It weaves back and forth from the 1930s to the present day to unfold the lives of Hazel, her daughters Miriam and August, and Miriam’s daughter, Joan. (Her younger daughter Mya is a supporting character.)
It opens with Miriam, Joan, and Mya returning to live with her sister August in their mother’s home.

Miriam’s marriage has fallen apart and now she must find a way forward, make a new life for herself and her girls. August has been on her own for many years, raising her troubled son alone, supporting herself with the beauty salon she owns and runs from her basement. Joan is an artist and a dreamer who experienced trauma at age three and hasn’t recovered. And eventually the story winds back to Hazel, how she fell in love and married, and how she carried on after white violence changes her life forever.

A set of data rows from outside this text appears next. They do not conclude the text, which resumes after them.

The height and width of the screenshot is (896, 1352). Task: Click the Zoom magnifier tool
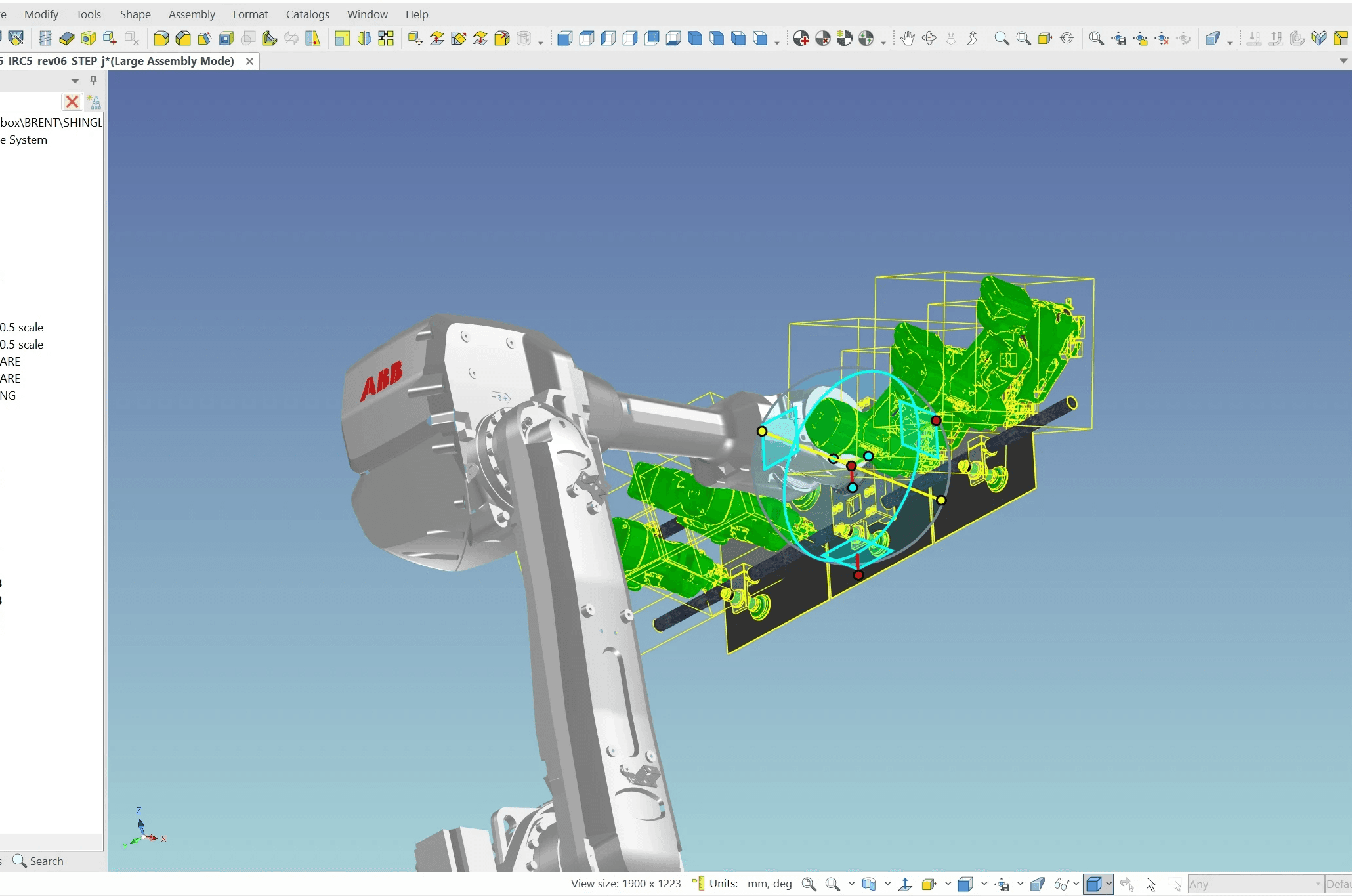point(1002,39)
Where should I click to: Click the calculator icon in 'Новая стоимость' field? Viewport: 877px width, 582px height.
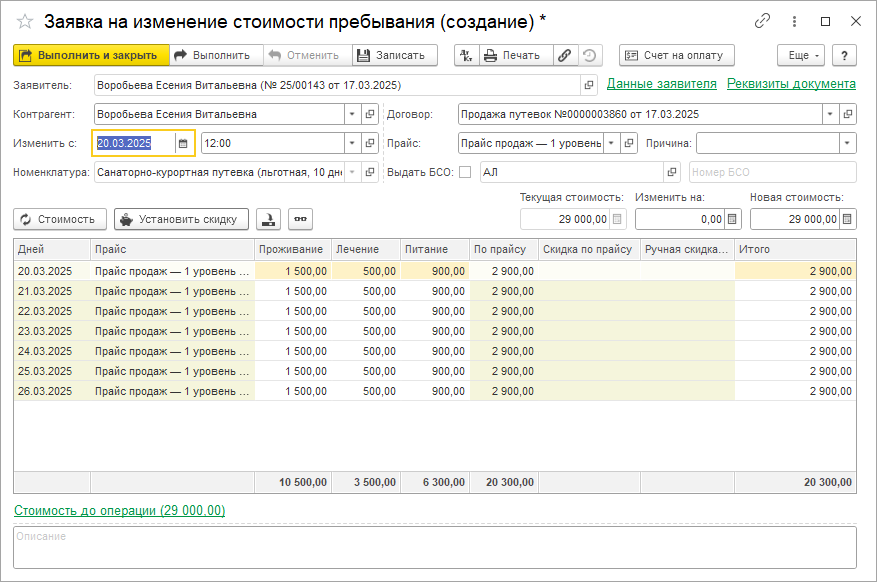pyautogui.click(x=848, y=219)

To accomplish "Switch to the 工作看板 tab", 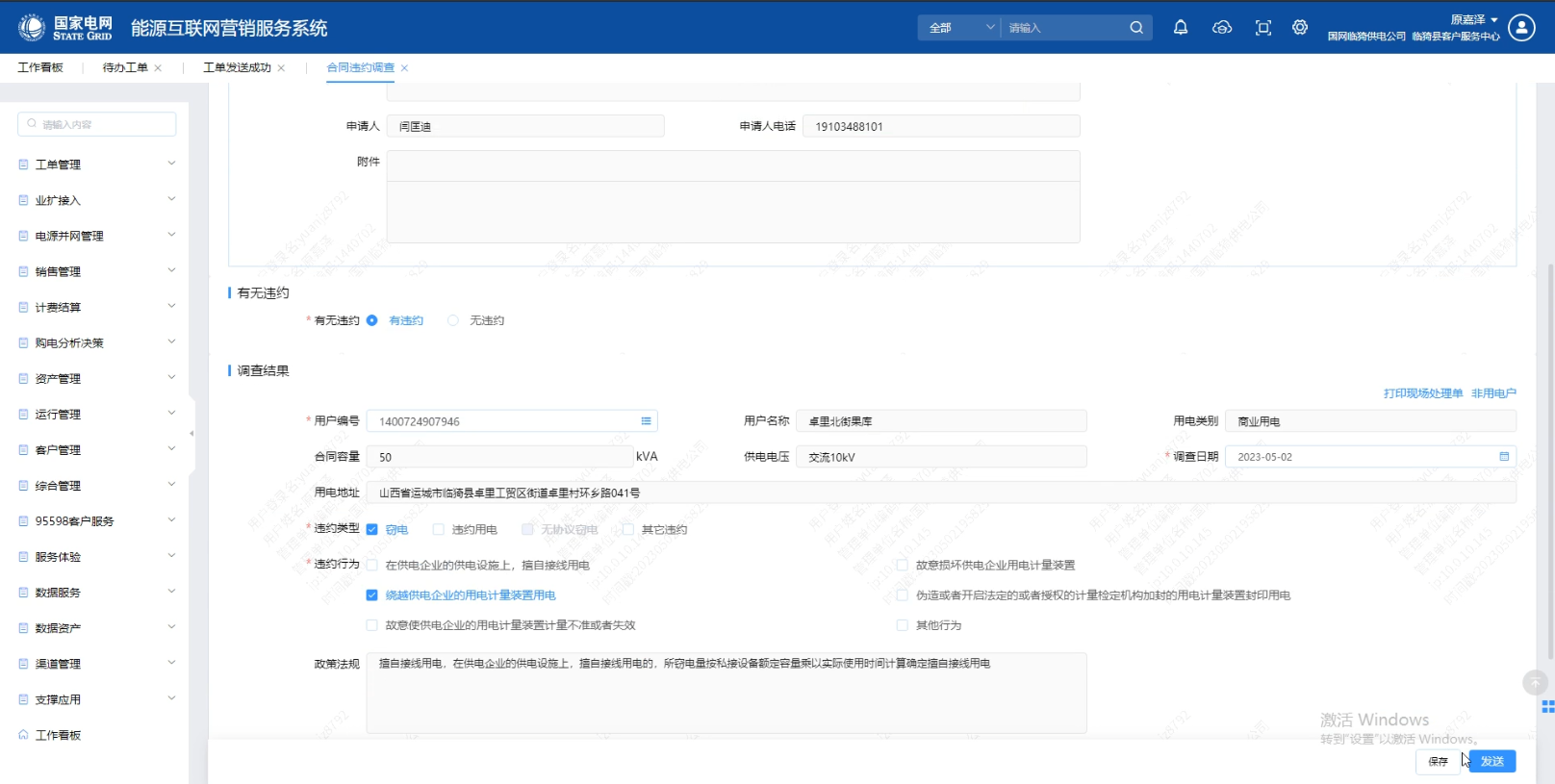I will click(x=40, y=67).
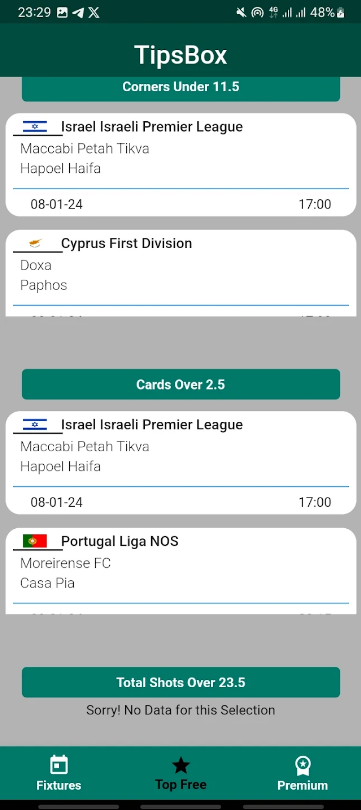Open the Doxa vs Paphos match card

181,273
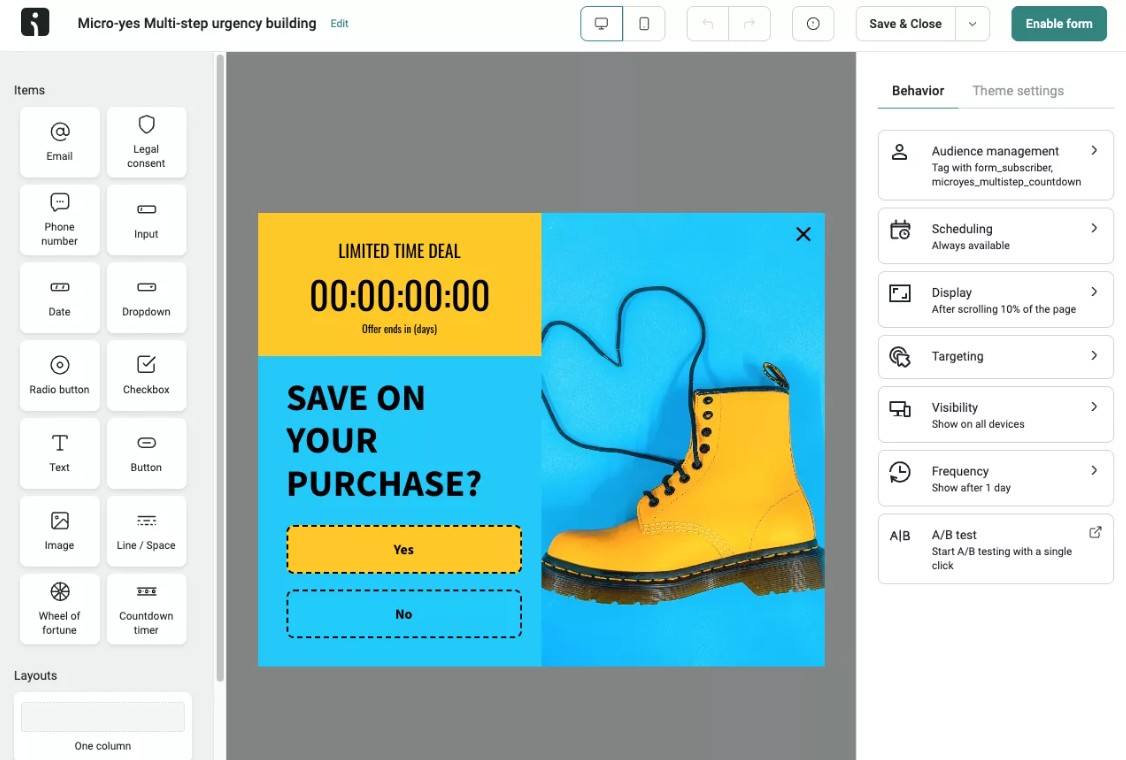Viewport: 1126px width, 760px height.
Task: Add an Email field from Items
Action: (59, 141)
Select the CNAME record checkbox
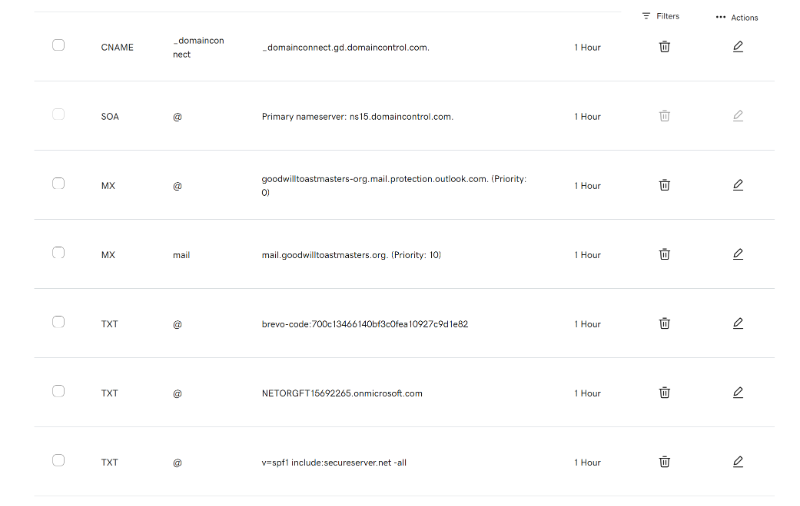 pos(59,45)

One of the assets of this family is the Black community who know and love “the North women” and rally around them whenever they need it. Throughout the book, Black women and men are talked down to, mistreated, abused, and even killed by white people. The only white person the North women consider a friend is the Jewish deli owner.


There are tough circumstances, tragedy, traumas, and hardships but these women each find their strength, lean on one another, and keep living. Through the years, they support themselves, raise their children, reach for their dreams and let some go, lose and find love, and continue to discover truths about themselves and each other.


I highly recommend Memphis to everyone! The release date is March 8, 2022.

*I received a free e-copy from Net Galley in exchange for my honest review.